# Solar panels, where from please?



## erneboy (Feb 8, 2007)

Just been reading on another thread that solar panels are cheap in Spain. I have not noticed this, can anyone recommend a supplier, anywhere near the coast will do as we will be all along at one time or another. Thanks Alan.


----------



## C7KEN (May 27, 2005)

I imported mine from Germany from Kroekraft. Good prices and typican German efficiency. You will find them on ebay if you search


----------



## erneboy (Feb 8, 2007)

Thanks Ken, I will have a look, Alan.


----------



## teemyob (Nov 22, 2005)

*Panels*

So_Hola!

Ebay Spain

Ebay.de

I cannot get the ebay.de Germany to fit so emailed you a link!


----------



## trek (May 1, 2005)

I recently bought a thin walk on semi flexible 70watt panel from a factory in Cardiff

paid about £340 inc VAT

http://www.pvsystems.com/flexi-panels/
http://www.pvsystems.com/images/general/flexi-70.pdf

check out their prices for other panels in the attachment


----------



## erneboy (Feb 8, 2007)

Thanks Trek, we are in Spain and I have read that solar panels are cheaper here so I was trying to find out where people had been getting them.
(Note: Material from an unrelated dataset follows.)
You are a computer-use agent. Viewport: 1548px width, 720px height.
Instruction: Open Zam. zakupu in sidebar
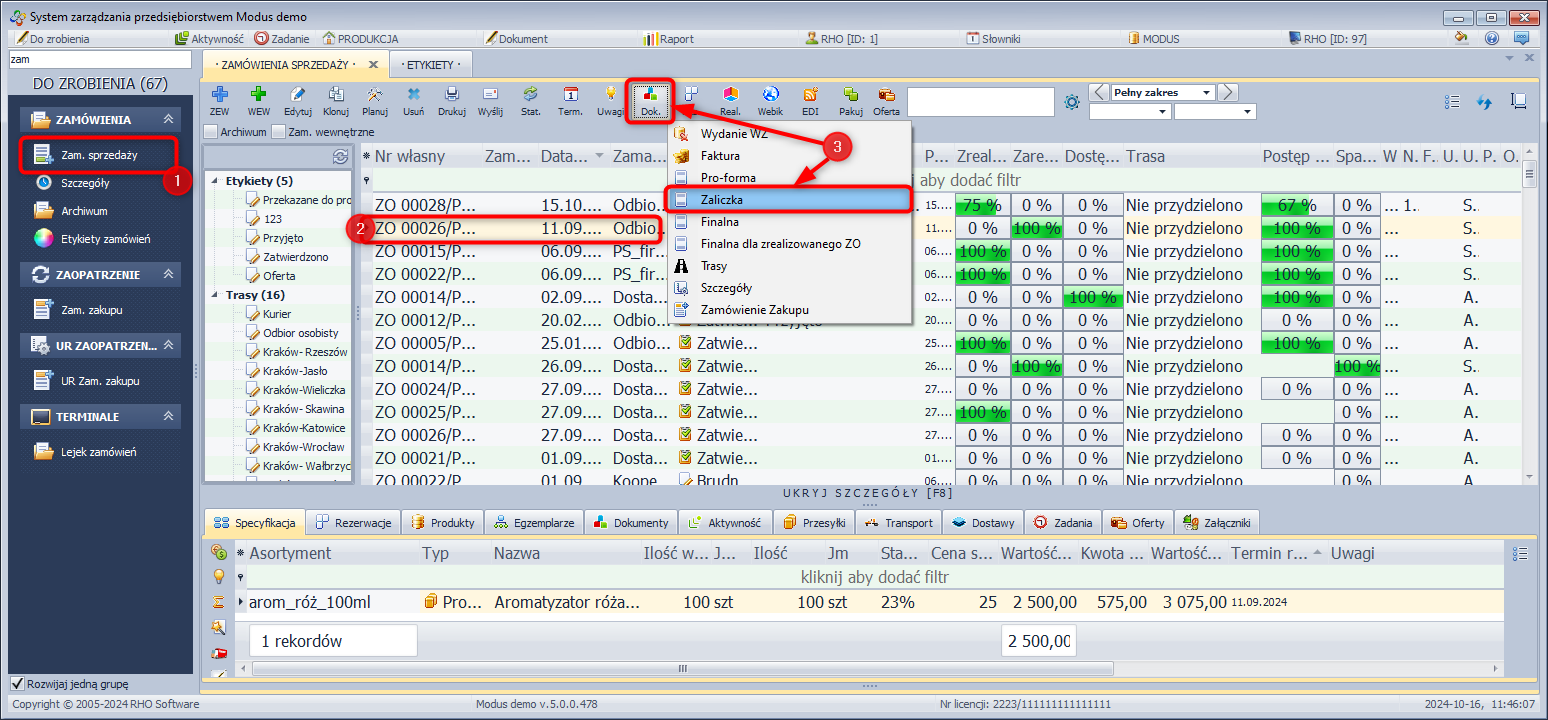pyautogui.click(x=91, y=310)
I will keep your link and if I do not get sorted out here I can try your source next time we are in the UK, Alan.


----------



## trek (May 1, 2005)

I noticed some very good offers on this site once ?

http://www.teknosolar.com/

Paseo Rajolar, 4 local 4
46100 Burjassot (VALENCIA)

TELÉFONOS: 902 011 091 / 962 060 121
FAX: 901 707 375
EMAIL: [email protected]


----------



## erneboy (Feb 8, 2007)

Thanks Trek, that is very useful, I will be in Valencia in a few weeks time, Regards, Alan.


----------